A new life-changing treatment for children and adults – voretigene neparvovec – is the first in a new generation of gene therapies that can be directly administered to patients, with many patients in the trials recovered their night time vision with the treatment.
Manchester Royal Eye Hospital’s first patient, Lee Morris, 39 from Lancashire, said “I feel like I’ve waited 39 years for this treatment and I am very grateful to be the first patient to undergo this treatment at MREH.”
“Early indications are that the treatment was a success, and I am hopeful this treatment will open so many more doors for me – not just at work in being able to go for promotions, but to increase my confidence in going out alone.”

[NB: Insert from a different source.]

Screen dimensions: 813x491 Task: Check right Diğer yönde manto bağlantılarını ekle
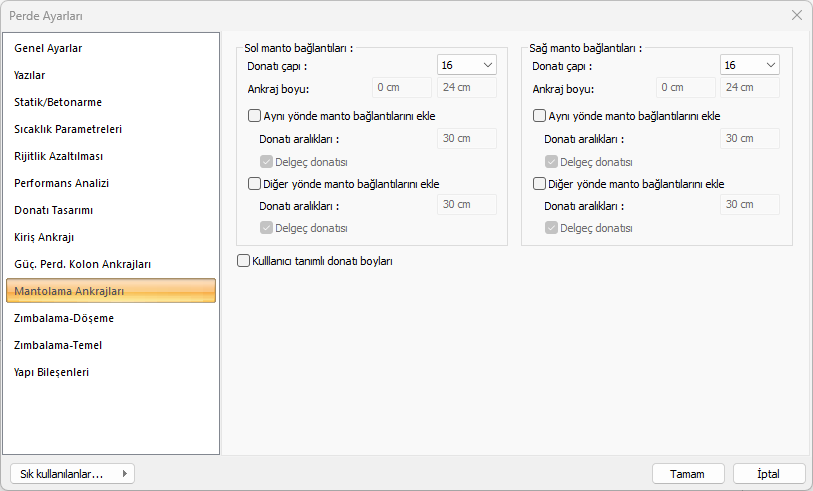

“Winter is an especially difficult time for me as it’s so dark and I have no night-time vision at all.”
Robert MacLaren, Consultant Ophthalmologist at Oxford University Hospitals, said “I am delighted to see that gene therapy research has finally come to fruition and we now have our first approved treatment – in this case for a rare form of genetic blindness.”
“The NHS has been leading the world in gene therapy research with several successful clinical trials.”

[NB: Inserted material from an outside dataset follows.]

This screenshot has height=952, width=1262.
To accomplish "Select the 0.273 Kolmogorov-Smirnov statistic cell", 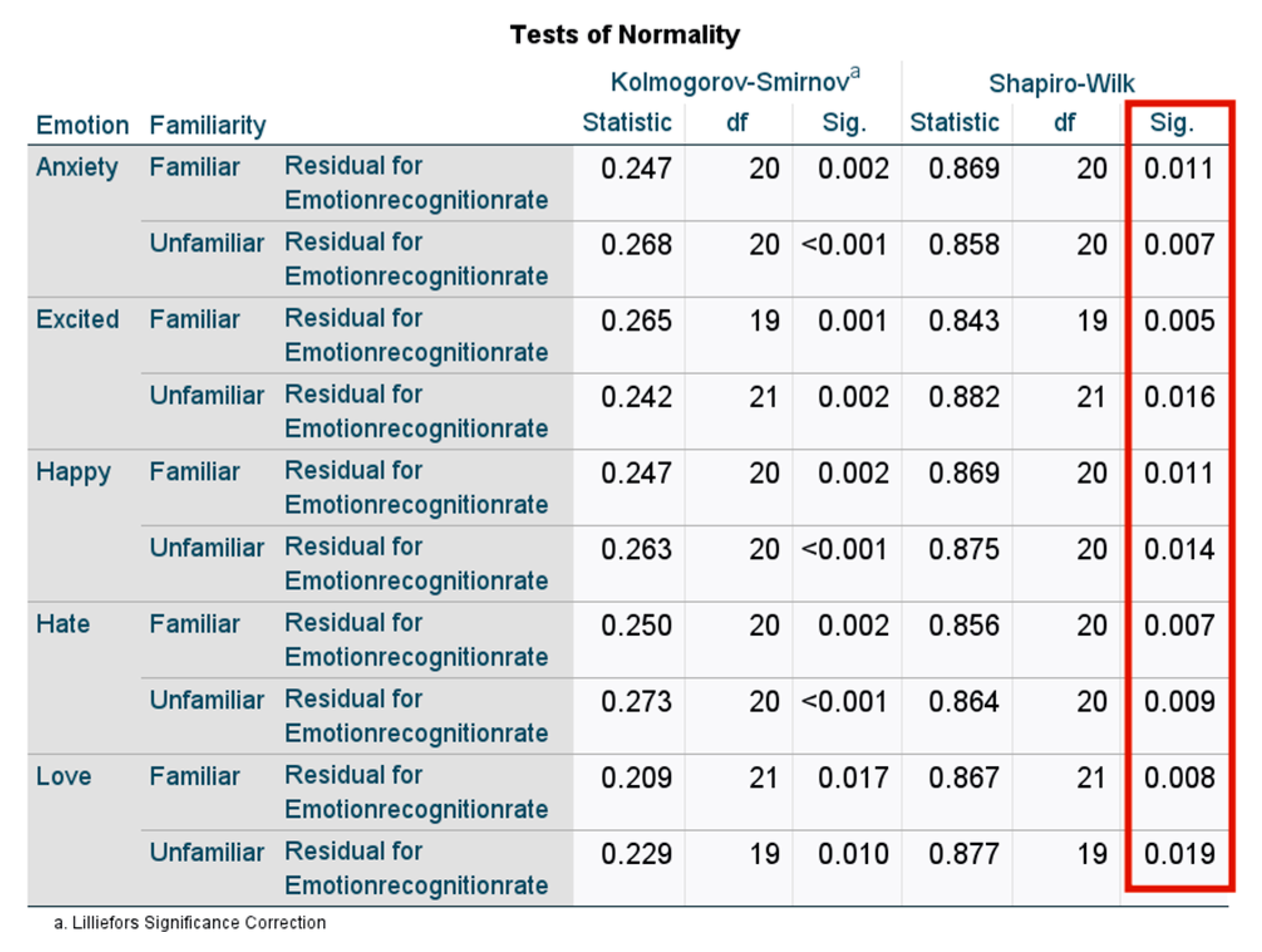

“The recent decision by NICE to provide this novel treatment for our patients shows how the UK is maintaining its global position in delivering first class healthcare.”

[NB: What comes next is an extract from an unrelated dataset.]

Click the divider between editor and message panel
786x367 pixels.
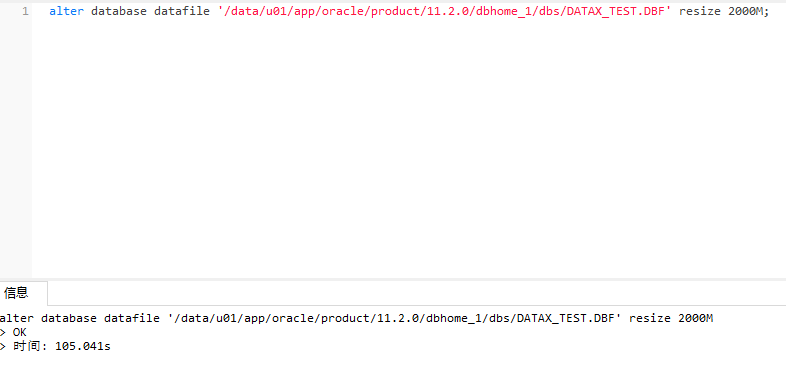coord(393,279)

Mr Assad Jalil, the Consultant Vitreoretinal Surgeon who undertook the procedure at Manchester Royal Eye Hospital, said “Treating inherited retinal diseases is extremely challenging but gene therapy offers hope to all such patients.”
“Subretinal Luxturna injection is probably the first of many such gene therapy-based treatments, which will become available in the future. We at Manchester Royal Eye Hospital are proud to be a part of this genomic revolution.”
Patients here will benefit from voretigene neparvovec, also known as Luxturna, after NHS England reached a NICE-endorsed deal with manufacturer Novartis to fund the drug.
It is expected that this will provide access to treatment for the first time to around 100 patients living with a retinal dystrophy, caused by a specific gene mutation, to have access to treatment for the first time. Until now no treatment has been available.
The condition blocks messages for making proteins in the eye that are essential for normal vision the drug works by recreating these processes like that in a healthy functioning eye.